Understanding incarcerated students’ challenges helped us to envisage the kinds of tools that could equip them – and anyone studying autonomously, asynchronously or at a distance – to make the most of feedback when dialogue is less readily available. Indeed, we concluded from these discussions that the missing link is not educator dialogue per se, but scaffolding. We must teach our students ways of finding meaning and value in feedback, even when it is unclear or not constructive. They need ways to decide what to do next and to stay motivated when feedback seems contradictory or non-specific, and ways of confidently evaluating their own progress when feedback is infrequent, untimely or brief.

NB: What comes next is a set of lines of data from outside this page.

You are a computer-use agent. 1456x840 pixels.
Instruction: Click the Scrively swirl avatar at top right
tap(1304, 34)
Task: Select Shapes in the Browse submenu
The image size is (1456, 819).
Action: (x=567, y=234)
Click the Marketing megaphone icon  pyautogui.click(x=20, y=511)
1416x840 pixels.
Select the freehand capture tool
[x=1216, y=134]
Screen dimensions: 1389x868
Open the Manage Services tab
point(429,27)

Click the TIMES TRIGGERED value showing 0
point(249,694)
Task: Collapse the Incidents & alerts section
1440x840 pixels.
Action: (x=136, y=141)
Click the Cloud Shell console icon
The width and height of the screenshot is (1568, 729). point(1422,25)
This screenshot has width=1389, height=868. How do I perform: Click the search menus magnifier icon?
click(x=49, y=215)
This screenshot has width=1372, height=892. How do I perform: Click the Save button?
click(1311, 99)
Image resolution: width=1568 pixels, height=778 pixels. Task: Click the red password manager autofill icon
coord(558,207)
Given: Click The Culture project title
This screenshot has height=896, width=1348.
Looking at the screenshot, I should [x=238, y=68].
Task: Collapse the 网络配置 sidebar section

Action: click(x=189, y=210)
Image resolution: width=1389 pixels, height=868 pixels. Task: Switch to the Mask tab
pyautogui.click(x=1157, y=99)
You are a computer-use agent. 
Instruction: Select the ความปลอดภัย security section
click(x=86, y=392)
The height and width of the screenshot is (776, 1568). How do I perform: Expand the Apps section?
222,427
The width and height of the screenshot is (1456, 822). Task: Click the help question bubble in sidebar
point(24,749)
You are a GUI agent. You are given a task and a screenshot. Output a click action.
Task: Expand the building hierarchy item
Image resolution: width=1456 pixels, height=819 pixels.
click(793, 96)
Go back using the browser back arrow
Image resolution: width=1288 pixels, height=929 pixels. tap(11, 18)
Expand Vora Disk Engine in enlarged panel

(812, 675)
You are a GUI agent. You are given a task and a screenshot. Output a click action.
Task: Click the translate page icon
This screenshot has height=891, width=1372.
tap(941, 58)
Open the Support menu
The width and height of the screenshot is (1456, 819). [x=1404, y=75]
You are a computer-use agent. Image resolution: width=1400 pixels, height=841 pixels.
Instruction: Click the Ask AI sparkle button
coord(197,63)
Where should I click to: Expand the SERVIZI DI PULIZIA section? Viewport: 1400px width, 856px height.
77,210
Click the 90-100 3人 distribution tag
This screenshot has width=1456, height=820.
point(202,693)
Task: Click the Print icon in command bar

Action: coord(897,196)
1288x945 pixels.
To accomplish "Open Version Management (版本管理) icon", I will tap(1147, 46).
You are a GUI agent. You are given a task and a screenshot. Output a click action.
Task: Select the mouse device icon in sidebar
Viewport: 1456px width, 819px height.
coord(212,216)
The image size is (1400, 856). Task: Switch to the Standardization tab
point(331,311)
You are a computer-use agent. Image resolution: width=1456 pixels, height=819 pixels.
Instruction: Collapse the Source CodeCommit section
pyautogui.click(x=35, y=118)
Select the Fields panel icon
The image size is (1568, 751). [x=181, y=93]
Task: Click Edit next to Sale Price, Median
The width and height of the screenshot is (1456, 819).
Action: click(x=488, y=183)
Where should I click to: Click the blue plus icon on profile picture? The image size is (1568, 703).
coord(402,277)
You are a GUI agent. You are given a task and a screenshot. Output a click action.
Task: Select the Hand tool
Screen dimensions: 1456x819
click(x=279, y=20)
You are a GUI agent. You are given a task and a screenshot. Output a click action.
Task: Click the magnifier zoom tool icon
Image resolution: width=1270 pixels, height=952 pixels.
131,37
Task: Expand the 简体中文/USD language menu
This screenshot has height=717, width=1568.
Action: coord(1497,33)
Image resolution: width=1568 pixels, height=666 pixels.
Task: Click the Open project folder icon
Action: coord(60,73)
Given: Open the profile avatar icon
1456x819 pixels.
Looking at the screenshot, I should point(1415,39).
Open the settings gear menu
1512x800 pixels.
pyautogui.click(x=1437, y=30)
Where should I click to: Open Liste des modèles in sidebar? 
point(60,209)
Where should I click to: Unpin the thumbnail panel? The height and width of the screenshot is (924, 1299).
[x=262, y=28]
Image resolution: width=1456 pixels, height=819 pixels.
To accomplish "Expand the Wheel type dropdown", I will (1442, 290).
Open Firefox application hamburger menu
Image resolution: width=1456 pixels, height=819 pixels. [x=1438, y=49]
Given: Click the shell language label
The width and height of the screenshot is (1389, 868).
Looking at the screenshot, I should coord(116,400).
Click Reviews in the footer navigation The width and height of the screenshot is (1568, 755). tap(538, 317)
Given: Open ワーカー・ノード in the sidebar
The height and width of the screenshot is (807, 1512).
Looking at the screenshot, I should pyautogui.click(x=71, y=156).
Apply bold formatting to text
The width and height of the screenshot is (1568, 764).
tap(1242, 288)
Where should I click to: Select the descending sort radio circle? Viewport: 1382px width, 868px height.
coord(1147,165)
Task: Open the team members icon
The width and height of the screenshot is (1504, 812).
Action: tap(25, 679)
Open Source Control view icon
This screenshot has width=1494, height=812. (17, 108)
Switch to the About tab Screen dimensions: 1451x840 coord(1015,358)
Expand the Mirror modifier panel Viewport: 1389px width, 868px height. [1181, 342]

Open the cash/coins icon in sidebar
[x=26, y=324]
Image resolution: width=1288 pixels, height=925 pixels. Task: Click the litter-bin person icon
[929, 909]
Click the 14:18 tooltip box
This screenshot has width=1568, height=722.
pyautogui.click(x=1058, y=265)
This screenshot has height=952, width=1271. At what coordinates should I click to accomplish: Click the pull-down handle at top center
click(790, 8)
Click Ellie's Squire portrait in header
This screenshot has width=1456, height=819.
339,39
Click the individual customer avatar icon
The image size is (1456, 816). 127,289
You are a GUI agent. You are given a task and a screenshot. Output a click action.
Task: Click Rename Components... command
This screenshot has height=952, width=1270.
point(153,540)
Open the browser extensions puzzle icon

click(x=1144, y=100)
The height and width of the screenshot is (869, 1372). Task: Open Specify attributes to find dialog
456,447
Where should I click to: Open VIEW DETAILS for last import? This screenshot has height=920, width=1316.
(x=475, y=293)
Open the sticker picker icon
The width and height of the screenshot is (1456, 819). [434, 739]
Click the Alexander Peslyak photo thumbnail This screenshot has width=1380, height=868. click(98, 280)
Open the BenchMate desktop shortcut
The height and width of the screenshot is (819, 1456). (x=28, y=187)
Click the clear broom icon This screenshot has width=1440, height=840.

But ultimately, the tools and resources we provide as scaffolds must equip students to use these techniques by themselves, independently.
Students might benefit, for example, from initially organising their feedback based on the level of effort each comment requires, how clearly they understand it or the emotional reaction it evokes. So, interactive tools that simplify this organising process, and guidance resources that then point students to targeted ways of handling the different comment sets, could be invaluable scaffolds. Likewise, peers can support students in recognising and moving beyond their knee-jerk reactions to feedback that is confusing or critical of their work. Yet our prison discussions reminded us not to take for granted that students know how to make their conversations with peers constructive rather than merely cathartic. Could self-directed, interactive activities assist them to formulate better probing questions that evoke more challenging perspectives from their peers? Scaffolding, again, is key, and through our current project we are starting to develop some of these tools.
Our aim in making these arguments is neither to deny the value or importance of dialogic feedback where educator dialogue is possible nor to excuse poor-quality or neglectful feedback. Rather, we must discourage a false dichotomy between dialogic feedback and poor feedback. As our average student becomes more distant, and our relationship with them less dialogic, designing learning environments that scaffold their active engagement with feedback is becoming a more – not less – important priority.
Robert Nash is head of psychological research at the National Institute of Teaching in the UK, visiting associate professor in the School of Psychology at Aston University, UK, and associate editor of Applied Cognitive Psychology. Kieran Balloo is an adjunct senior research fellow in the Institute for Resilient Regions at the University of Southern Queensland, Australia, and a visiting senior research fellow in the Surrey Institute of Education at the University of Surrey, UK.